One line in the consent form matters more than any other: participation is voluntary, you can refuse without penalty, and you can withdraw at any time without losing any benefits you’re otherwise entitled to. This is a legal protection, not a courtesy. You are never locked in.

How Participants Are Protected

Every clinical trial involving human subjects must be reviewed and approved by an Institutional Review Board (IRB) before it can begin. An IRB is an independent committee, typically made up of scientists, doctors, and community members, that evaluates the study design, the informed consent documents, and the overall risk to participants. The IRB has full authority to approve a trial, require changes before approving it, or shut it down entirely.

This oversight doesn’t end at approval. IRBs conduct periodic reviews throughout the trial to ensure participant safety is being maintained. If new risks emerge or the study deviates from its approved protocol, the IRB can intervene at any point.

Costs, Compensation, and Insurance

Trial sponsors typically cover the cost of the experimental treatment itself, including the drug or device being tested and any study-specific tests or procedures. Routine medical care you’d receive regardless of the trial, like office visits, standard lab work, or imaging, is generally billed to your insurance.

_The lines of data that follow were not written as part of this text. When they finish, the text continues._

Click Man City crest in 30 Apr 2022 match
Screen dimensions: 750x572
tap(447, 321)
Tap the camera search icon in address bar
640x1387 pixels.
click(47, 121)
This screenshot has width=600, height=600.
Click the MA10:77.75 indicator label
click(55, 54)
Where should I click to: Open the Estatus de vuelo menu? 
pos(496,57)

If you have Medicare, Part A and Part B cover some of these routine costs. You may owe 20% of the Medicare-approved amount for services under Part B, and the standard deductible applies. The exact amount depends on your other insurance, what your doctor charges, and whether they accept Medicare assignment.

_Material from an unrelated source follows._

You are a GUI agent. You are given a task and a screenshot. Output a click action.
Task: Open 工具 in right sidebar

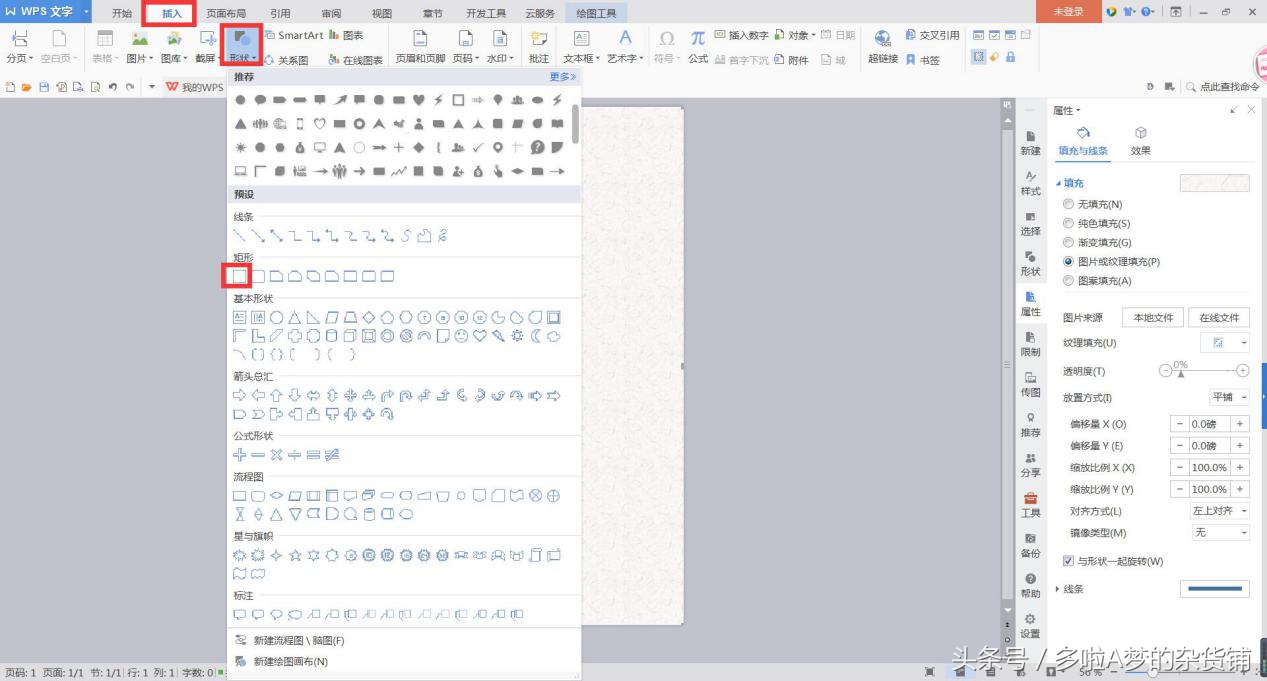click(x=1030, y=505)
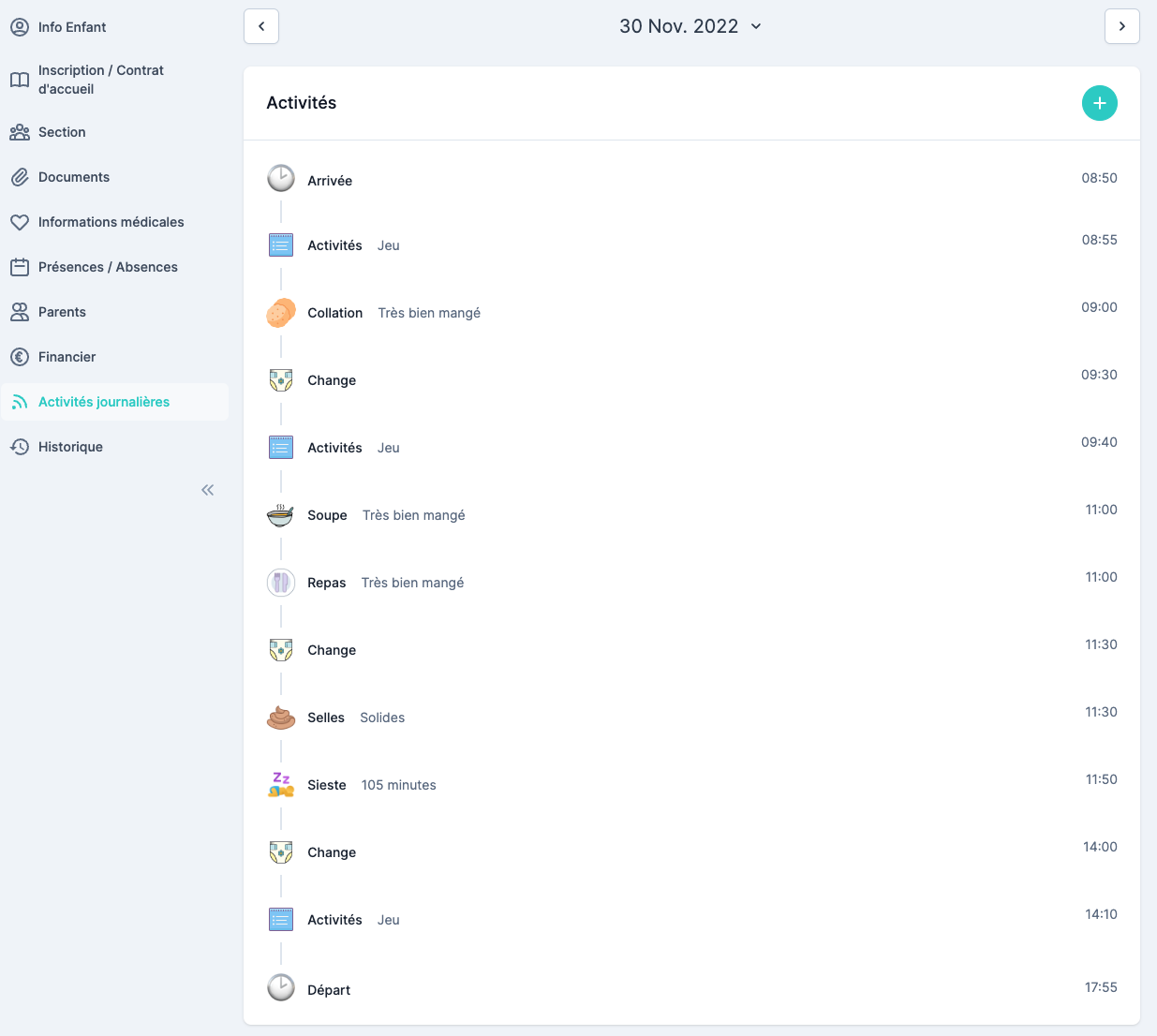
Task: Navigate to Présences / Absences
Action: 108,267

Many trials also pay participants for their time. The FDA considers this a recruitment incentive rather than a benefit of the research, and IRBs review payment amounts to make sure they’re reasonable without being coercive. Separately, reimbursement for travel expenses like parking, gas, airfare, and lodging is standard practice and treated differently from compensation. The FDA does not consider travel reimbursement a form of undue influence. Some trials cover both; others cover only one or neither. The listing or study coordinator will clarify this before you commit.

Remote and Decentralized Trials

A growing number of trials now allow you to participate partly or entirely from home. These decentralized trials use telemedicine visits, local labs for blood draws, and digital health tools like wearable monitors or smartphone apps to collect data without requiring you to travel to a central research hospital.

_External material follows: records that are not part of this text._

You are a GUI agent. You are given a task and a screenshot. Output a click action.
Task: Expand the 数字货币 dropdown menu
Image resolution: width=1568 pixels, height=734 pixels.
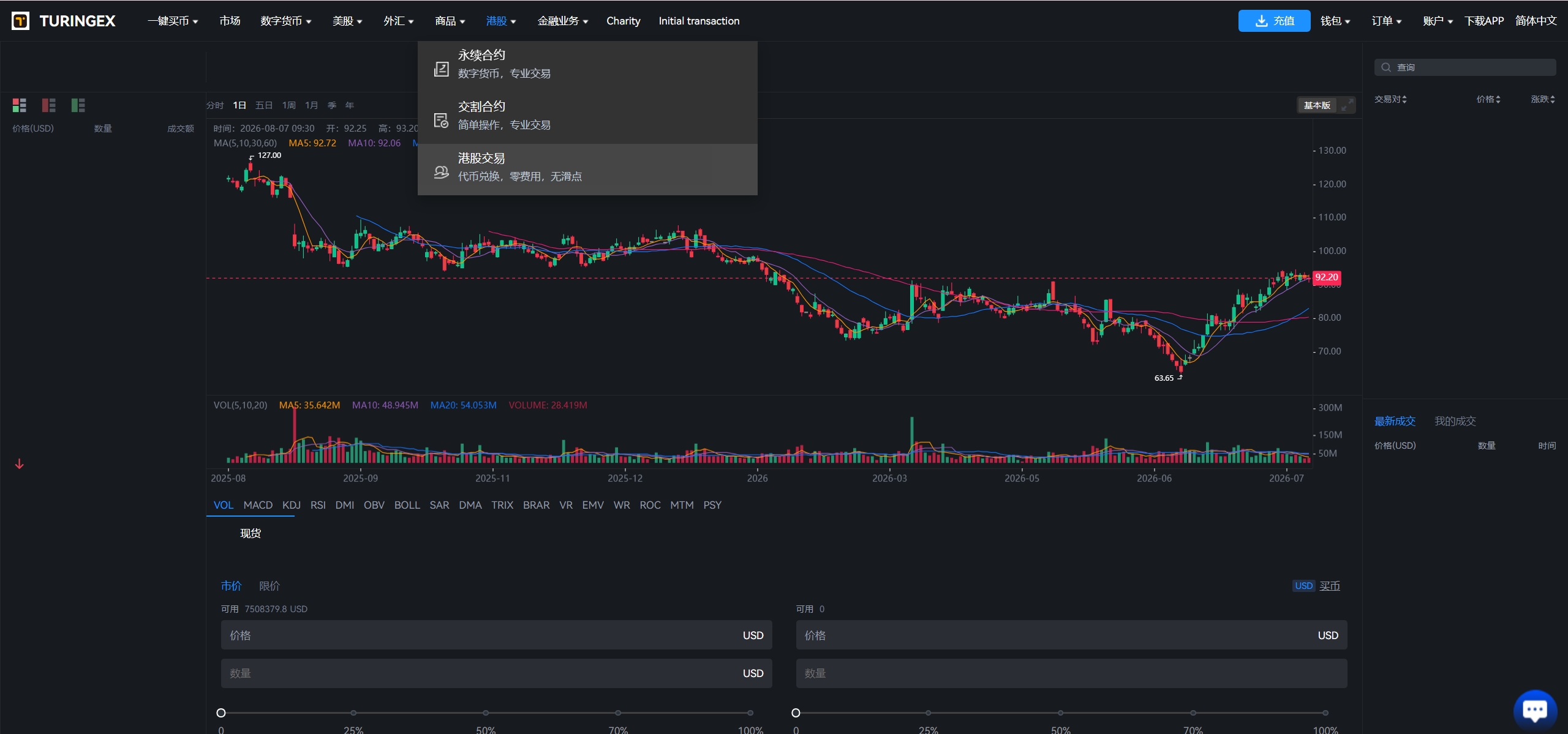pos(285,21)
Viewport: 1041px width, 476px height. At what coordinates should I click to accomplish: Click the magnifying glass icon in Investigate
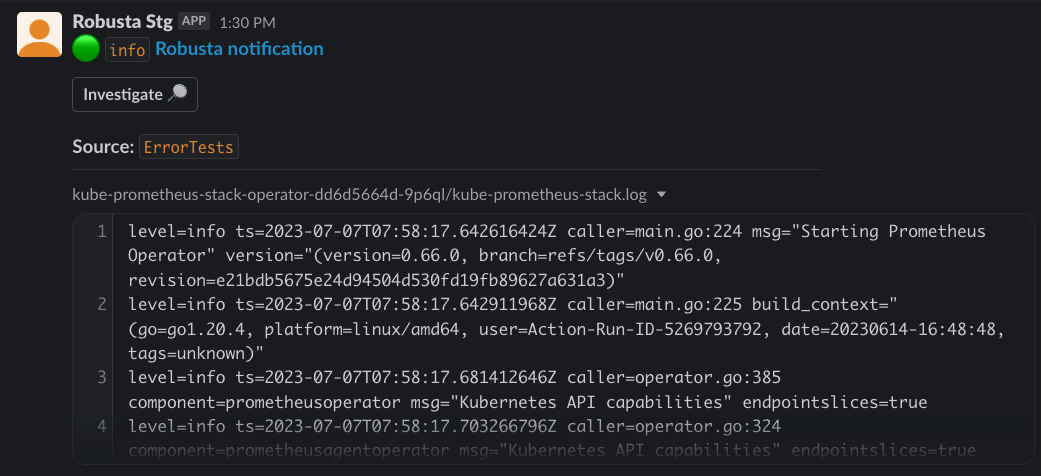tap(177, 95)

If a trial requires specific technology, the study team often provides it. This might include a tablet for completing daily symptom diaries, a wearable heart monitor, or a blood pressure cuff that transmits readings automatically. When trials allow participants to use their own devices, they’re generally expected to also offer study-provided alternatives so that people without a smartphone or tablet aren’t excluded.

Decentralized trials can reduce the financial and logistical burden of participation considerably, especially for people in rural areas or those who can’t easily take time off work. They’re listed on the same databases as traditional trials, so you can filter for them during your search.

Practical Steps to Get Started

Start by searching ClinicalTrials.gov with your condition and location. Filter for recruiting studies and read through the eligibility criteria of any trials that interest you. Most listings include a contact person or phone number for the research team. Reaching out doesn’t commit you to anything. The initial conversation is simply to determine whether you might be a fit.

If you pass an initial phone screening, you’ll typically be invited for an in-person or virtual screening visit that includes medical tests to confirm eligibility. Only after screening and the full informed consent process would you formally enroll. The entire timeline from first contact to enrollment varies widely, from a few days for simple studies to several weeks for complex ones.

Keep in mind that trial participation can require a real time commitment. Phase 3 trials may involve regular visits over several years. Even shorter studies can require multiple trips to a clinic, at-home monitoring, or keeping detailed symptom logs. Ask the study coordinator for a clear schedule of visits and procedures before you agree, so you know exactly what your weeks will look like.